## Material provided

— begin —

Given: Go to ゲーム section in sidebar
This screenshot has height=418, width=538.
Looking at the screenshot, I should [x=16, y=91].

— end —
— begin —

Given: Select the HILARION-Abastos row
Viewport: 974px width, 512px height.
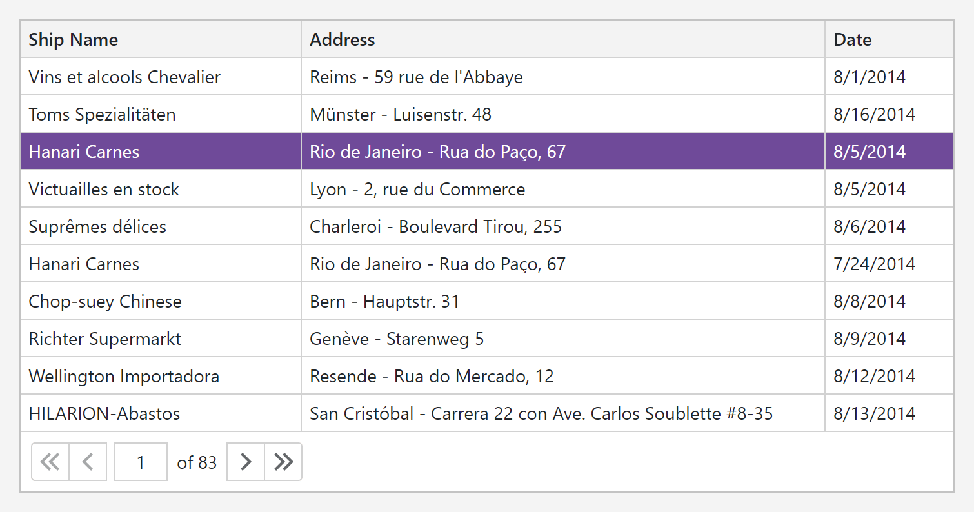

— end —

Reproduce, word for word, the lines of the records from the one containing "Given: Go to ゲーム section in sidebar" through the one containing "Looking at the", including both of those lines.

## Response
Given: Go to ゲーム section in sidebar
This screenshot has height=418, width=538.
Looking at the screenshot, I should [x=16, y=91].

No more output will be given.